Every line with the string "computer" must be copied from the entries below.

[Saved data entries]
- - - - -

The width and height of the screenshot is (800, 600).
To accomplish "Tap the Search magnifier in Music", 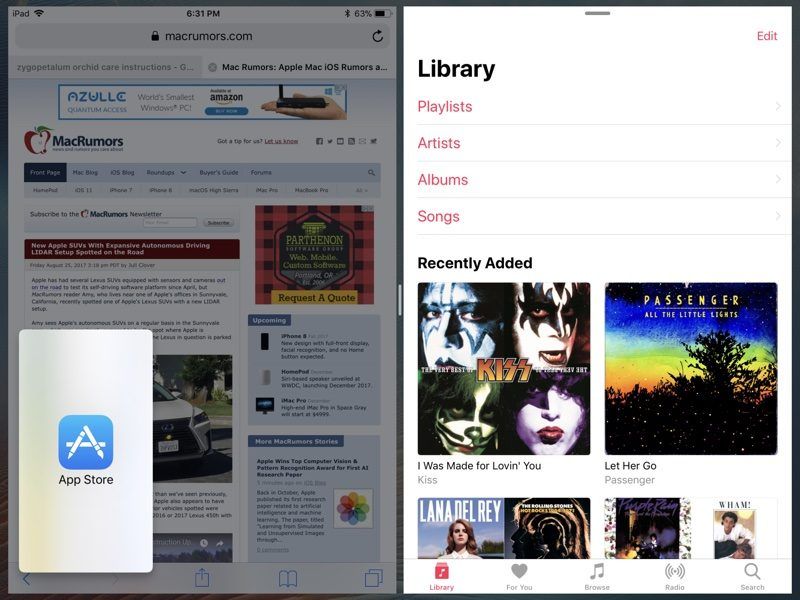I will pos(752,575).
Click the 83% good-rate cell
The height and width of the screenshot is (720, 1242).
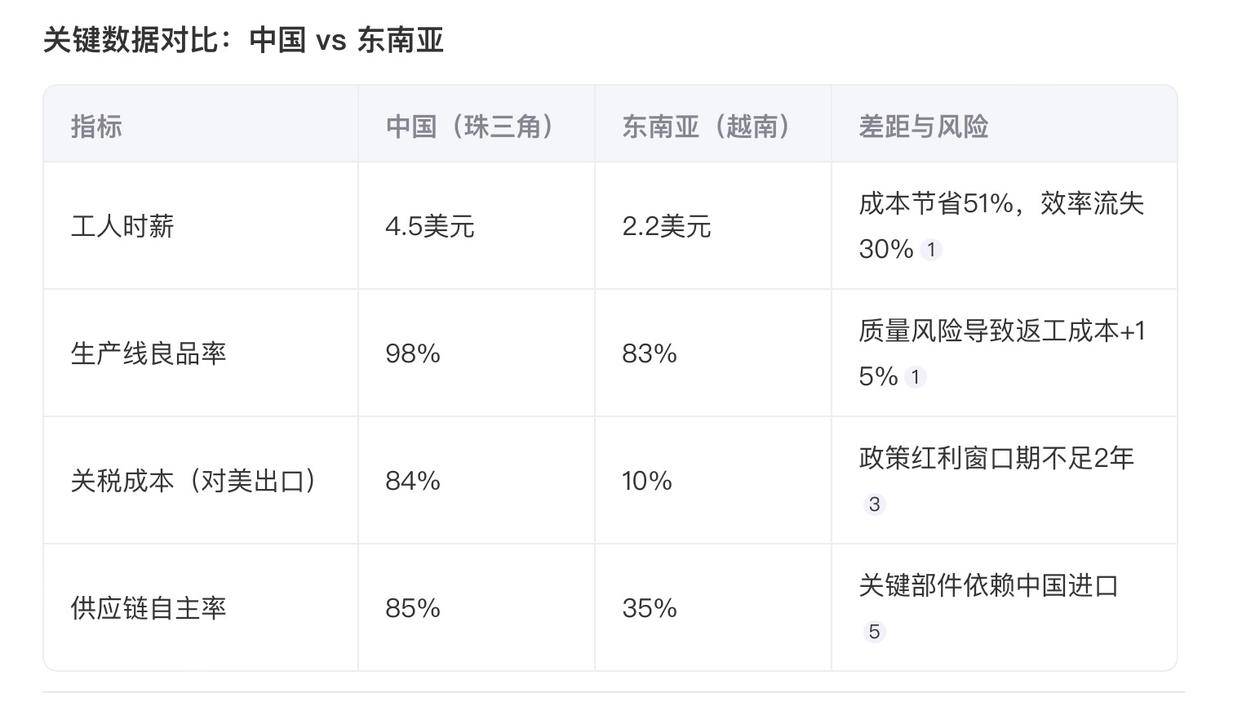tap(649, 353)
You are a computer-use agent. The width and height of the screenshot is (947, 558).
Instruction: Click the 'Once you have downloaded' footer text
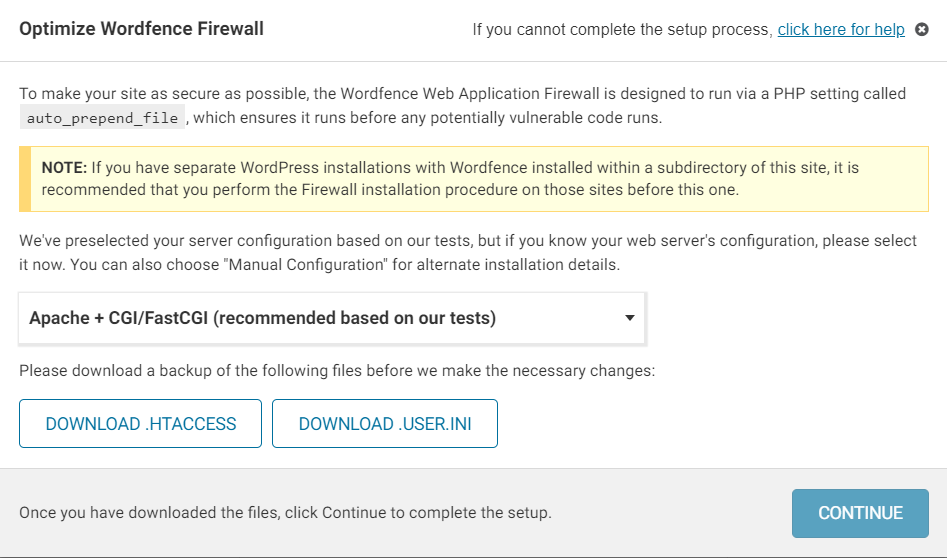(x=285, y=513)
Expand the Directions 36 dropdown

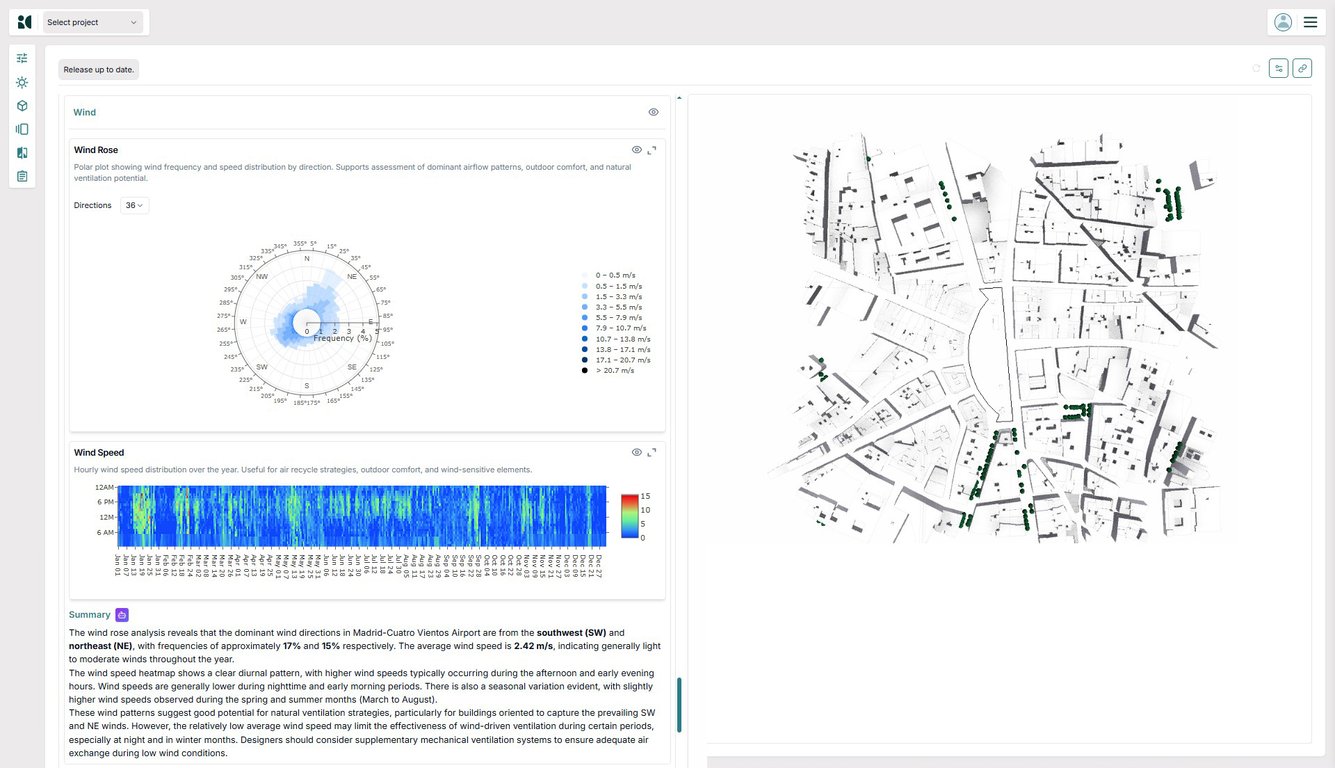pos(134,205)
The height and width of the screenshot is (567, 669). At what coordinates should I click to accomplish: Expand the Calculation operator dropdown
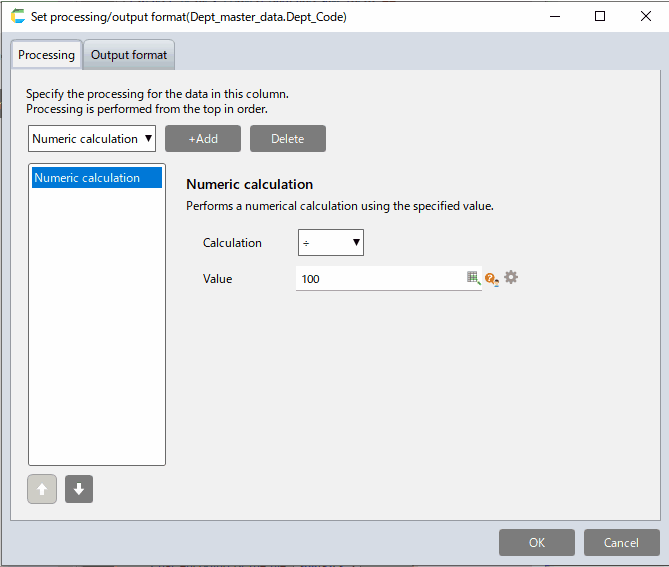coord(330,243)
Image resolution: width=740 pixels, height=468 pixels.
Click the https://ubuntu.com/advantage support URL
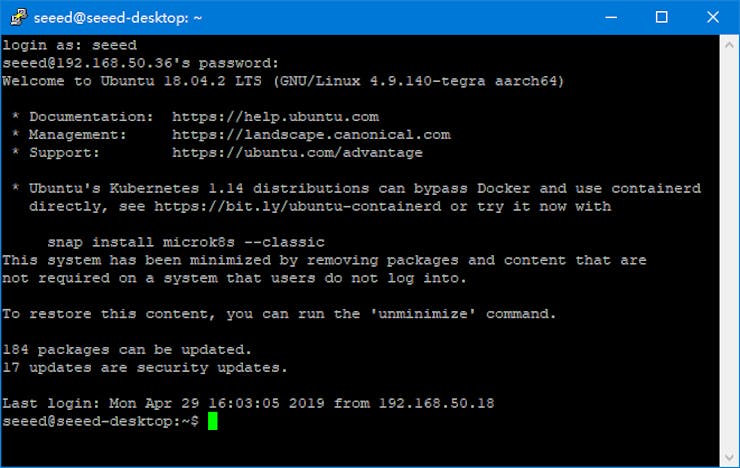pos(297,152)
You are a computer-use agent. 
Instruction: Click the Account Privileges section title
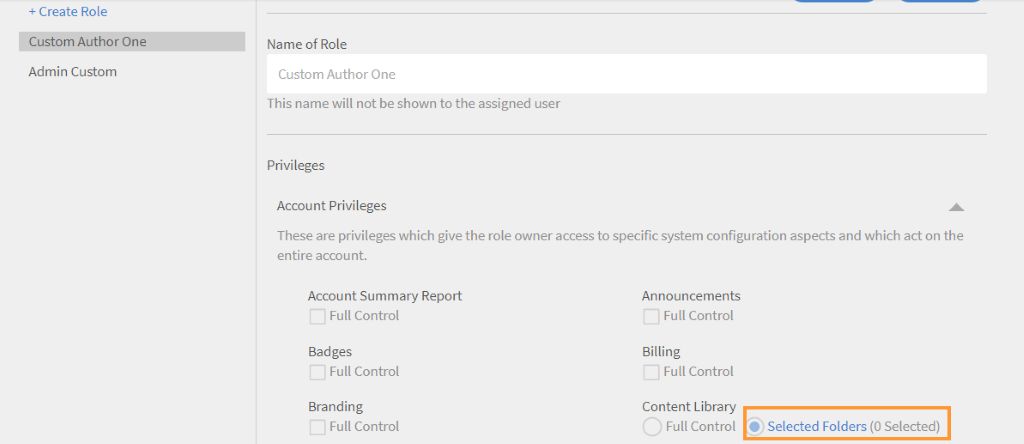pyautogui.click(x=332, y=206)

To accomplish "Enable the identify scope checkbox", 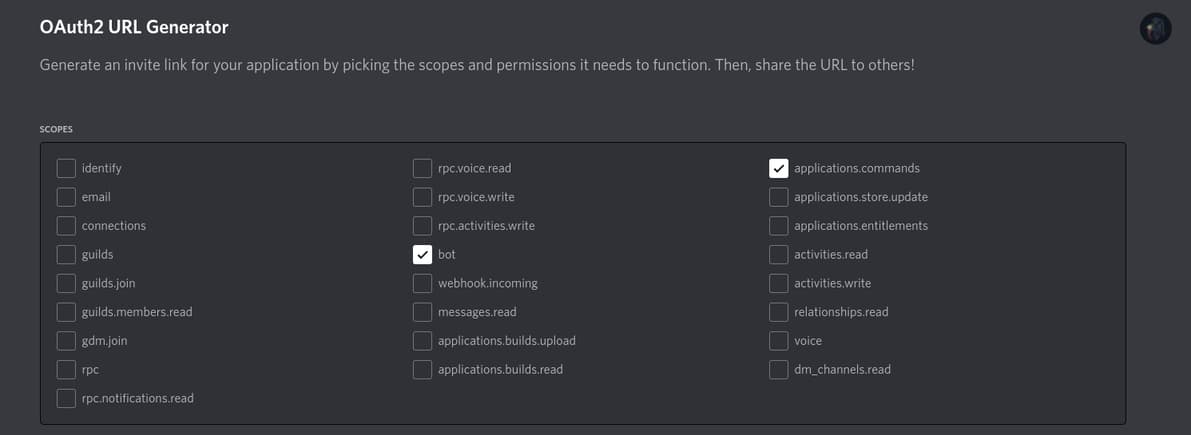I will coord(66,168).
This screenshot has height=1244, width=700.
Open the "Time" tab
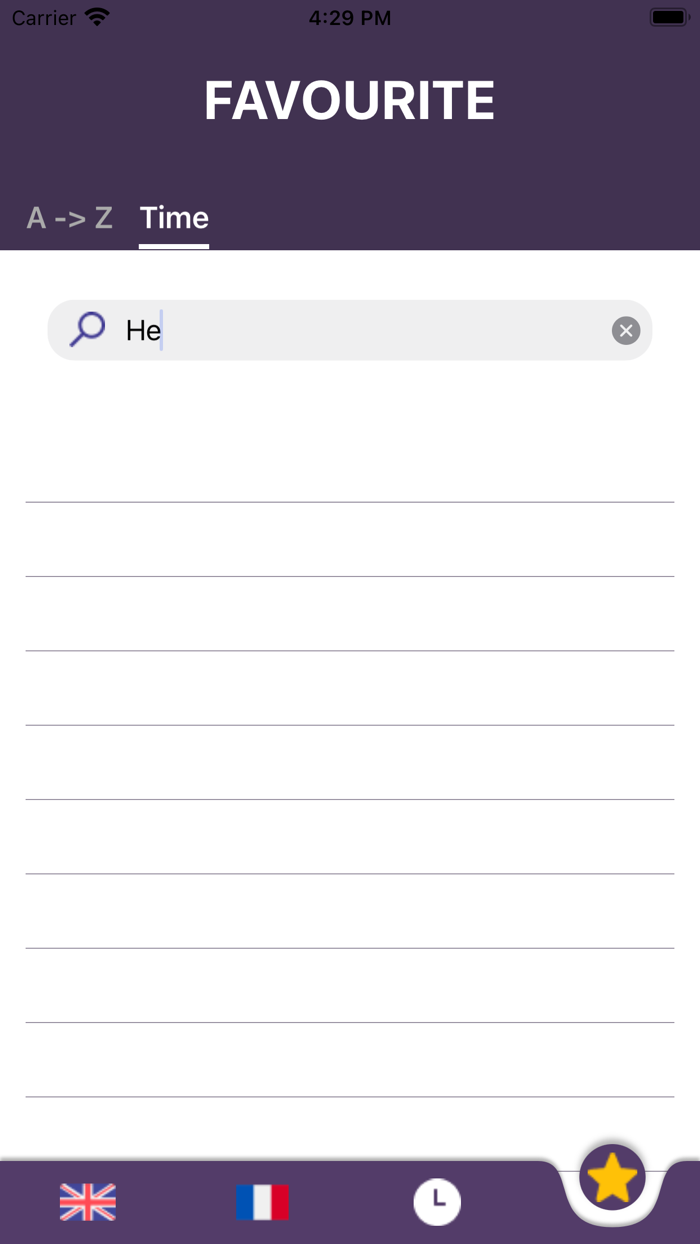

- - - - -

#### Response area
You are a computer-use agent. The width and height of the screenshot is (947, 558).
You are a computer-use agent. 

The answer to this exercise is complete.